Available data: Begin

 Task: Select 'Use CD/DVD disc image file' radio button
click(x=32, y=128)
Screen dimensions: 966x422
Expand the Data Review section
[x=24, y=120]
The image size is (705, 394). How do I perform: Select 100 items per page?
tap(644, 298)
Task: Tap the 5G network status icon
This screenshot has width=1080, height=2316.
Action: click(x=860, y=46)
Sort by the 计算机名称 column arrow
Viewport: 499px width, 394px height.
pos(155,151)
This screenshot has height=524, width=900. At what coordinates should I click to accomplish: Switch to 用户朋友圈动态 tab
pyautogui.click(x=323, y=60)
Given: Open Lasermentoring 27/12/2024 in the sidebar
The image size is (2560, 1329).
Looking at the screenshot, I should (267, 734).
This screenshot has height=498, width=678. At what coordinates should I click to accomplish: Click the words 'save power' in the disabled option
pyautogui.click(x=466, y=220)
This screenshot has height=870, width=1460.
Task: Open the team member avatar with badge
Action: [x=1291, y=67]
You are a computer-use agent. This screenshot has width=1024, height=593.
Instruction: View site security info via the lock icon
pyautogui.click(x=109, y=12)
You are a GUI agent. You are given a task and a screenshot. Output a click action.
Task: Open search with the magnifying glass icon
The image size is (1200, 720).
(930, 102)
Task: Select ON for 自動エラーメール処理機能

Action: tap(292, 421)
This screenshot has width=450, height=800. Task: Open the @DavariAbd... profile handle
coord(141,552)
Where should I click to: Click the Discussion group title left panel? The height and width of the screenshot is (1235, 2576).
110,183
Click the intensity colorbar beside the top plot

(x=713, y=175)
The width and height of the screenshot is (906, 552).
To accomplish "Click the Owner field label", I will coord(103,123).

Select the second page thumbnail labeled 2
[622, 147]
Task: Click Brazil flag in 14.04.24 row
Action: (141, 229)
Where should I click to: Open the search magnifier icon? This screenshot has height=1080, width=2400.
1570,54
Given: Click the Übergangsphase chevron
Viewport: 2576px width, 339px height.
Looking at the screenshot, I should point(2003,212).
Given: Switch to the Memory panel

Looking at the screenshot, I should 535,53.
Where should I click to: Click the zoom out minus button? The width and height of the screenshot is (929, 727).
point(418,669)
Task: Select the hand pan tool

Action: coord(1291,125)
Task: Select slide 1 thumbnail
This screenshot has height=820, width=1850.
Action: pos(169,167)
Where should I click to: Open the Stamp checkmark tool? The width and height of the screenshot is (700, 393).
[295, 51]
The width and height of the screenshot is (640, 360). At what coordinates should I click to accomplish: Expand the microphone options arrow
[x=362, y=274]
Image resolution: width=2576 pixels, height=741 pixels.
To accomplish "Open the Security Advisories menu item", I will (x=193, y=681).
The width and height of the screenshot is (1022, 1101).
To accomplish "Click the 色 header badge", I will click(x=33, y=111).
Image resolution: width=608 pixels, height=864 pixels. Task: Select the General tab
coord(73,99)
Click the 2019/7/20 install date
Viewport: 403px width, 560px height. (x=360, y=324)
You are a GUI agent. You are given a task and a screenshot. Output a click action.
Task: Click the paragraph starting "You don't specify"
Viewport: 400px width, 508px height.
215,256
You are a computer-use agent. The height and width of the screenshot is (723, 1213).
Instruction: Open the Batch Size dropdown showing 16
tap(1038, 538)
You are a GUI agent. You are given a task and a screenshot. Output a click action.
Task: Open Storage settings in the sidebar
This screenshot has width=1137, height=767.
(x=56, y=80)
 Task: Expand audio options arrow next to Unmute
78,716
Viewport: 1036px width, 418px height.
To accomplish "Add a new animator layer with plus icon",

Available data: End

■ What is required
Each record, exactly as written, is to be printed again.

■ Completed exercise
 Task: Select 'Use CD/DVD disc image file' radio button
click(x=32, y=128)
Screen dimensions: 966x422
Expand the Data Review section
[x=24, y=120]
The image size is (705, 394). How do I perform: Select 100 items per page?
tap(644, 298)
Task: Tap the 5G network status icon
This screenshot has width=1080, height=2316.
Action: click(x=860, y=46)
Sort by the 计算机名称 column arrow
Viewport: 499px width, 394px height.
pos(155,151)
This screenshot has height=524, width=900. At what coordinates should I click to accomplish: Switch to 用户朋友圈动态 tab
pyautogui.click(x=323, y=60)
Given: Open Lasermentoring 27/12/2024 in the sidebar
The image size is (2560, 1329).
Looking at the screenshot, I should (267, 734).
This screenshot has height=498, width=678. At what coordinates should I click to accomplish: Click the words 'save power' in the disabled option
pyautogui.click(x=466, y=220)
This screenshot has height=870, width=1460.
Task: Open the team member avatar with badge
Action: [x=1291, y=67]
You are a computer-use agent. This screenshot has width=1024, height=593.
Instruction: View site security info via the lock icon
pyautogui.click(x=109, y=12)
You are a GUI agent. You are given a task and a screenshot. Output a click action.
Task: Open search with the magnifying glass icon
The image size is (1200, 720).
(930, 102)
Task: Select ON for 自動エラーメール処理機能

Action: tap(292, 421)
This screenshot has width=450, height=800. Task: Open the @DavariAbd... profile handle
coord(141,552)
Where should I click to: Click the Discussion group title left panel? The height and width of the screenshot is (1235, 2576).
110,183
Click the intensity colorbar beside the top plot

(x=713, y=175)
The width and height of the screenshot is (906, 552).
To accomplish "Click the Owner field label", I will coord(103,123).

Select the second page thumbnail labeled 2
[622, 147]
Task: Click Brazil flag in 14.04.24 row
Action: (141, 229)
Where should I click to: Open the search magnifier icon? This screenshot has height=1080, width=2400.
1570,54
Given: Click the Übergangsphase chevron
Viewport: 2576px width, 339px height.
Looking at the screenshot, I should point(2003,212).
Given: Switch to the Memory panel

Looking at the screenshot, I should 535,53.
Where should I click to: Click the zoom out minus button? The width and height of the screenshot is (929, 727).
point(418,669)
Task: Select the hand pan tool

Action: coord(1291,125)
Task: Select slide 1 thumbnail
This screenshot has height=820, width=1850.
Action: pos(169,167)
Where should I click to: Open the Stamp checkmark tool? The width and height of the screenshot is (700, 393).
[295, 51]
The width and height of the screenshot is (640, 360). At what coordinates should I click to accomplish: Expand the microphone options arrow
[x=362, y=274]
Image resolution: width=2576 pixels, height=741 pixels.
To accomplish "Open the Security Advisories menu item", I will (x=193, y=681).
The width and height of the screenshot is (1022, 1101).
To accomplish "Click the 色 header badge", I will click(x=33, y=111).
Image resolution: width=608 pixels, height=864 pixels. Task: Select the General tab
coord(73,99)
Click the 2019/7/20 install date
Viewport: 403px width, 560px height. (x=360, y=324)
You are a GUI agent. You are given a task and a screenshot. Output a click action.
Task: Click the paragraph starting "You don't specify"
Viewport: 400px width, 508px height.
215,256
You are a computer-use agent. The height and width of the screenshot is (723, 1213).
Instruction: Open the Batch Size dropdown showing 16
tap(1038, 538)
You are a GUI agent. You are given a task and a screenshot. Output a click action.
Task: Open Storage settings in the sidebar
This screenshot has width=1137, height=767.
(x=56, y=80)
 Task: Expand audio options arrow next to Unmute
78,716
Viewport: 1036px width, 418px height.
To accomplish "Add a new animator layer with plus icon",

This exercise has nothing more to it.